И долго спорили о колдуне, которого встретили…
* * *
К вечеру, после ужина, приятели пошли на глубокую яму в лесу, ловить на донные удочки, на ночь. Взяли фонарь, топор — рубить валежник для костра, мелкую сеть на раков. Взяли ружье. Я взял холст, фонарь, краски — любил я писать ночь — и пошел на реку.
Уже вечерело. Огромные темные сосны отражались в глубоком омуте, и он казался бездонным. На поверхности тихой воды всплеснула рыба. Заря догорала с краю леса. Но еще было светло. Фонарь не зажигали.
Приятели в отдалении закидывали лески с наживкой. Насаживали на крючки мелкую рыбу, раковые шейки, червей и круглые комочки хлеба, втыкая короткие удилища в отвес берега.
Вдруг на соседнем берегу из лесу к бугорку спустился к реке старичок в соломенной шляпе, в подряснике, неся на плечах сверток удочек.
— Смотри,— подбежал ко мне Василий Сергеевич,— идет. Этот самый.
Подойдя к реке, старик положил удочки на землю, снял шапку, вынул красный платок из кармана и вытер лысину. Потом помахал платочком и сказал нам с того берега:
— Ночью-то хорошо берет язь крупный, только комарье одолевает вот.
— А вы откуда сами-то будете?— спросил Василий Сергеевич.
— Я-то из-под Вепрева, на требу приезжал к мельнику, соборовать тещу. Ну да охоч до рыбы. Тут язь крупный, сейчас на выползня берет.
— Вот так колдун!— сказал Коля.
Приятели молчали.
— Ленька,— говорю я слуге своему,— беги домой, захвати закусочки и выпить, балыка захвати, прыгай в лодку и гони сюда — ‘колдуна’ перевезти и угостить.
— Гм!

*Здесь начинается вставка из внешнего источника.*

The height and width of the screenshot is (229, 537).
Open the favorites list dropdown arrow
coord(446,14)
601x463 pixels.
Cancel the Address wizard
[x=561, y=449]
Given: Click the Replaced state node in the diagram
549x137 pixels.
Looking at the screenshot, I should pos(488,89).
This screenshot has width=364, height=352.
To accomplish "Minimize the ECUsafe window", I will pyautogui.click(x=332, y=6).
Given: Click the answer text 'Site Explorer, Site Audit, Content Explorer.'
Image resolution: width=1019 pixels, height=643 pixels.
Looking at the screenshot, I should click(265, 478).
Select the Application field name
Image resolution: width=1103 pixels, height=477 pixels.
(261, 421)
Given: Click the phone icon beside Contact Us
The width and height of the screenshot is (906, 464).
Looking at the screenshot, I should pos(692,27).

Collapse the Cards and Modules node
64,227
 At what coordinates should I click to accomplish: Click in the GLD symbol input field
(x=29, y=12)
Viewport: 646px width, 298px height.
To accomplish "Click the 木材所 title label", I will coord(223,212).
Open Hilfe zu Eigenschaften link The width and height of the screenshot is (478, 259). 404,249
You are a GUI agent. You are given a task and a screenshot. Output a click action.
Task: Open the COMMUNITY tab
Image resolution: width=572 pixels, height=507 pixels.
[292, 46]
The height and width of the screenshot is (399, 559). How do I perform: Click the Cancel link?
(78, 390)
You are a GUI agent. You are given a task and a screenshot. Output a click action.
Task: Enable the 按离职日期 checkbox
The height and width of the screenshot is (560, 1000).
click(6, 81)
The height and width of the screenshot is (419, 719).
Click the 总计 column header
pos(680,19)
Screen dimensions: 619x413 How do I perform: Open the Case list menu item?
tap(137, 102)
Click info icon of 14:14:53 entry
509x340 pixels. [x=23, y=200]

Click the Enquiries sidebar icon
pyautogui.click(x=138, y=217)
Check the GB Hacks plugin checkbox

Странно,— сказал Павел Александрович,— оказывается, священник. А вы все говорите — ‘колдун, колдун’.
— Это Ванька все,— смущенно заметил Василий Сергеевич.
— ‘Ванька, Ванька’… Да ведь пещера! Сидит, читает да шепчет! Ошибиться можно,— лукаво ответил доктор.
чапыга (местн.) — здесь и далее: частый, непроходимый кустарник.
налой — употребляемый при богослужении высокий четырехугольный столик с покатым верхом, род пюпитра, на который возлагаются Евангелие, крест и иконы, обычно покрыт облачением из той же материи, из какой сделаны ризы священнослужителей.